But this notion that he's the one big problem, that nobody wants to play for him, that he's not respected around the league is a joke. Forgive me for not taking the perspective of dramatic Laker fans who can't get past that we passed on Phil Jackson as one that's shared by all NBA players. 

Now if I'm a low post player, would MDA be my first choice as coach? Of course not. Just like if I was a dynamic ball handling guard, I wouldn't want to play in the triangle or some other post dominant offense.

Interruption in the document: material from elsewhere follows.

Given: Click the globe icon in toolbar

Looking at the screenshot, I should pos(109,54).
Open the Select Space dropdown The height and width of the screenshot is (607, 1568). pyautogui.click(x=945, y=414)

Besides, I don't see a point in the Lakers making this decision before the lottery. A lot changes if that pick is #1-3 vs #6-7 .


----------



## Uncle Drew (Dec 16, 2013)

Jamel Irief said:


> I dont like the guy, but hey, you guys wanted Mike Brown gone so bad. You get what you ask for.


I think Mike Brown has proven to be a bad head coach. 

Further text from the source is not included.